I am a researcher in the area of Computational Linguistics. I am interested in basically all aspects of natural language and speech from a computational point of view. Some of the areas I did work in are:

Employment

As of October 2006, I am employed as a postdoc researcher at the department of Communication and Cognition at Tilburg University in the Netherlands, while physically spending most of time in Trondheim, Norway, as a guest researcher at NTNU. I work in a project called DAESO: Detecting And Exploiting Semantic Overlap, where I investigate the automatic detection of semantic overlap between Dutch sentences and the exploitation of this knowledge in a range of Natural Language Processing applications.

From March 2004 to March 2006, I was employed as a postdoc researcher at the same department at Tilburg University. I was involved in the IMIX (Interactive Multimodal Information Extraction) program, which aims at developing a multimodal question-answering system for Dutch. More specifically, I worked in the Imogen project, which concerns multimodal information-presentation, focussing on the combination of language, speech and graphics. My main contributions were in the area of text-to-text generation, speech synthesis, and talking head animation.

The three years before that, I worked as a post-doc researcher at the Induction of Linguistic Knowledge group, also at Tilburg University. I was involved in the PROSIT project (Prosody from Information in Text). The goal of this project was to improve the prediction of prosodic markers, that is, pitch accents and prosodic phrases, for the purpose of text-to-speech conversion in Dutch. We aimed for a robust automatic analysis of texts applying techniques from the fields of Information Retrieval and Natural Language Processing (shallow features), using machine learning allgorithms (memory-based learning, in particular). We showed that just a shallow analysis of an input text is usually sufficient for adequately predicting prosodic markers.

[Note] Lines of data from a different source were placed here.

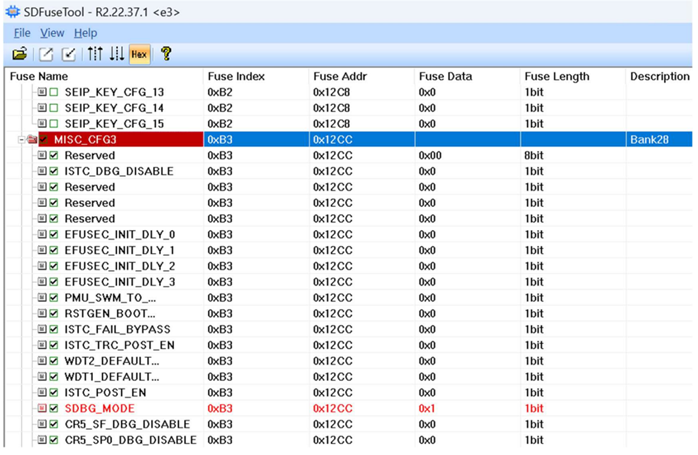Click the MISC_CFG3 folder icon

tap(32, 140)
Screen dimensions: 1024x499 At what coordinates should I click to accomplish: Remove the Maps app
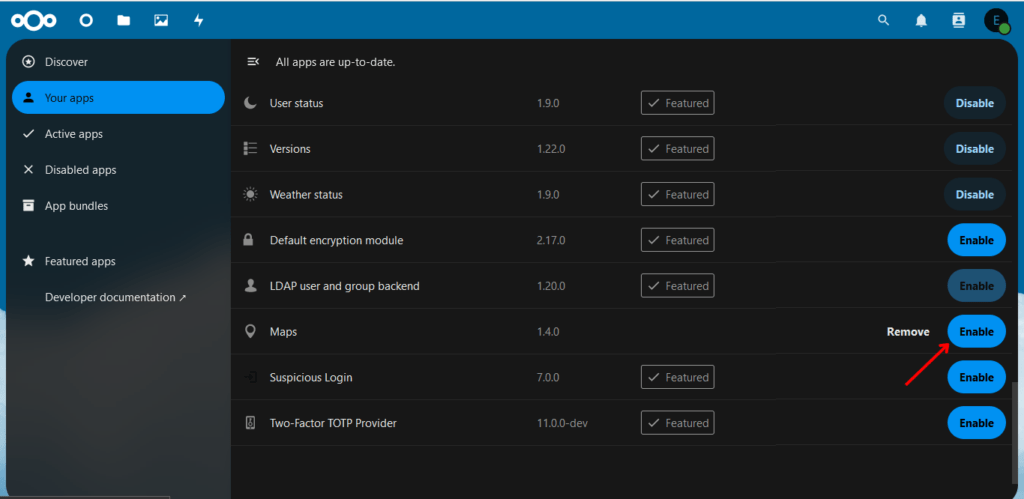(908, 332)
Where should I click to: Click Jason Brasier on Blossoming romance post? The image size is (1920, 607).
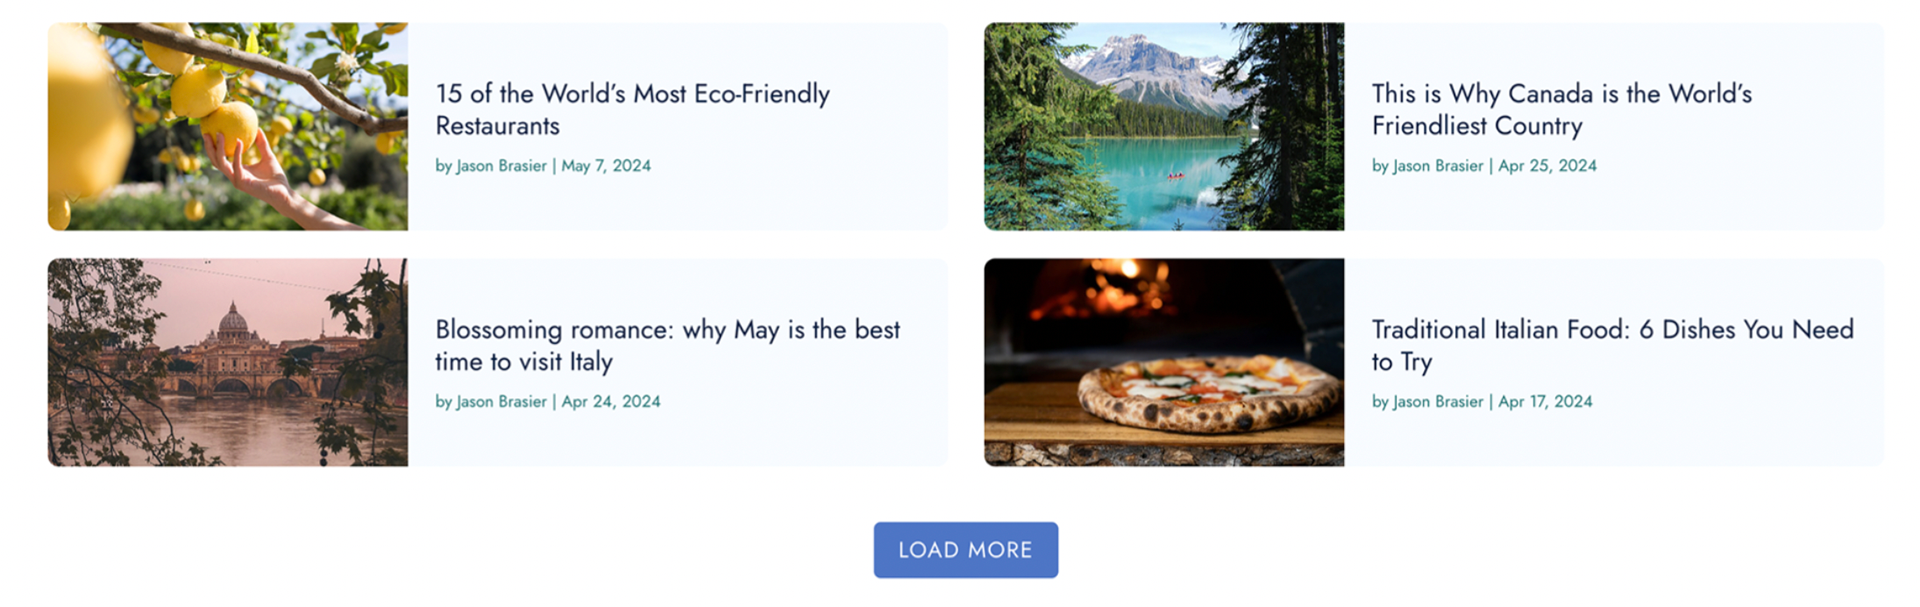502,402
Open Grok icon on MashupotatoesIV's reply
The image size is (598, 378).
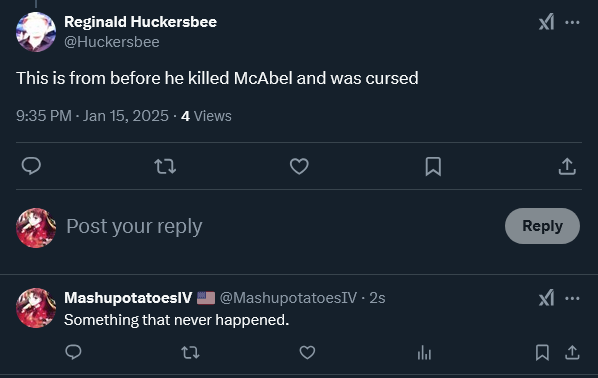pos(546,298)
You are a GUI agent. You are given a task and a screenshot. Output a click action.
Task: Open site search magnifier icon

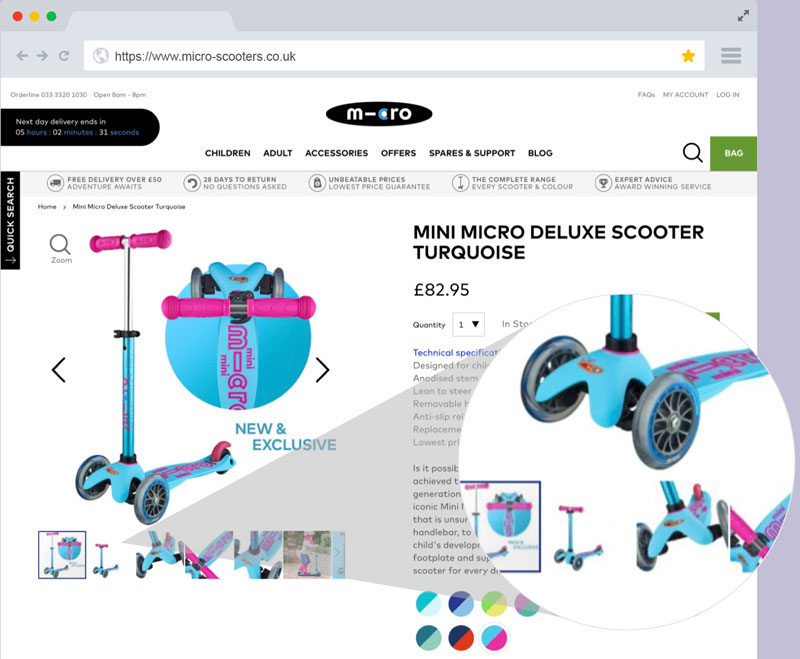693,153
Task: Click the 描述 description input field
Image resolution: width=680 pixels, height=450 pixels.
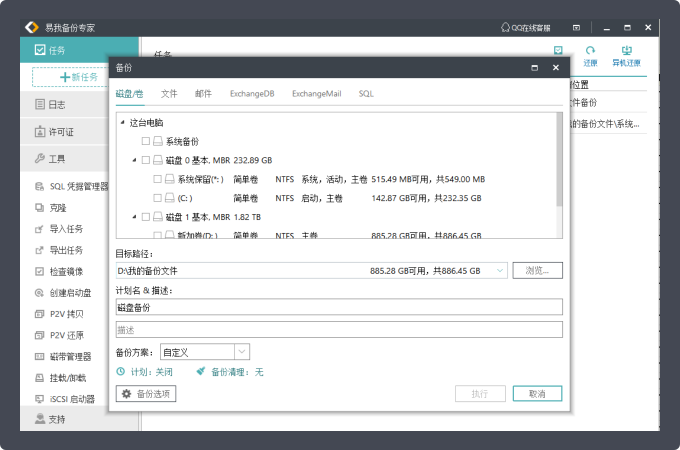Action: 339,329
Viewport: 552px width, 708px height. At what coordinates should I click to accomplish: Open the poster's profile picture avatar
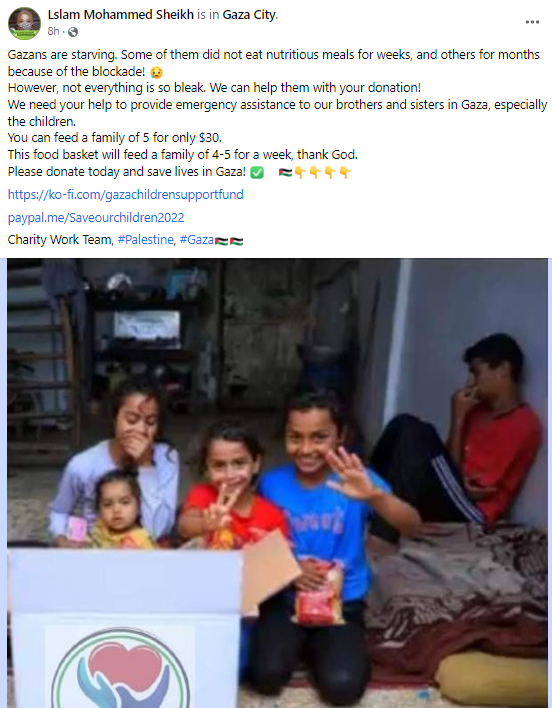[24, 23]
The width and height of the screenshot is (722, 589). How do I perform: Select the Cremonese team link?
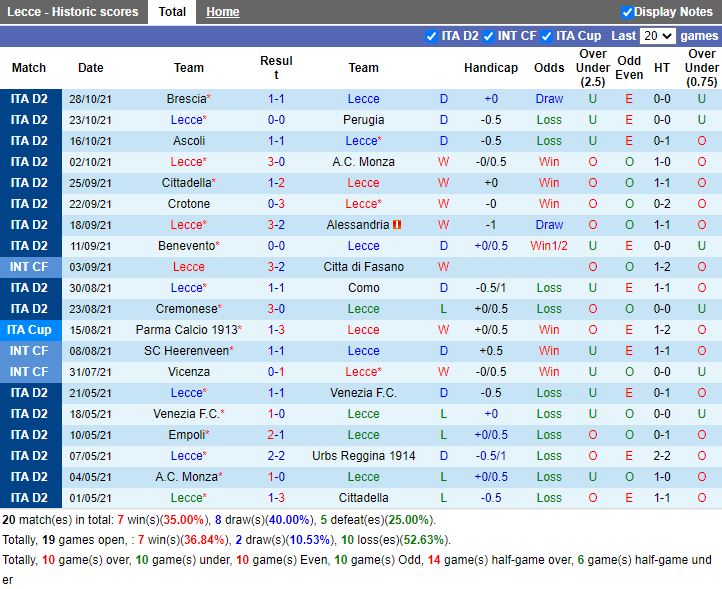point(186,309)
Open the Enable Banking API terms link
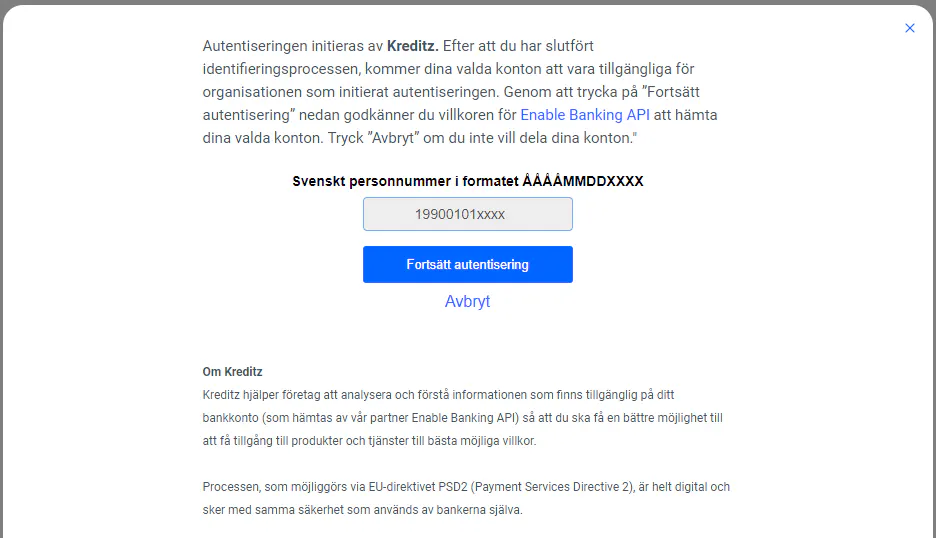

Within the PROSIT prject, I did quite a lot of work on text-to-speech. I am one of the initiators and lead developer of the NeXTeNS project. NeXTeNS stands for Nederlandse Extensie voor Tekst naar Spraak (Dutch Extension for Text to Speech). It is a clean, multi-platform, open source text-to-speech system for Dutch that is freely available for research and education purposes. You can try the demo , and download the software for free. Since it uses diphone synthesis, the segmental quality is not as good as that of commercial TTS systems, but it gives you the freedom to control, modify and extend all aspects of the text-to-speech process.

Even earlier, I was a PhD student at the Department of Language and Speech at the Radboud University (which was still called Nijmegen University back then) . I wrote my PhD thesis about intonation in spoken language generation (supervised by my promotor prof. dr. Carlos Gussenhoven and co-promotors dr. Peter-Arno Coppen and dr. Toni Rietveld). The main topic of this thesis was how to exploit the rich linguistic information generated by a natural language generation system (at the morphological, syntactic, and semantic level) in a rule-based system to predict the prosodic structure of utterances (location and type of pitch accents and boundary tones, as well a hierarchical prosodic phrasing), thereby improving the quality of synthetic speech.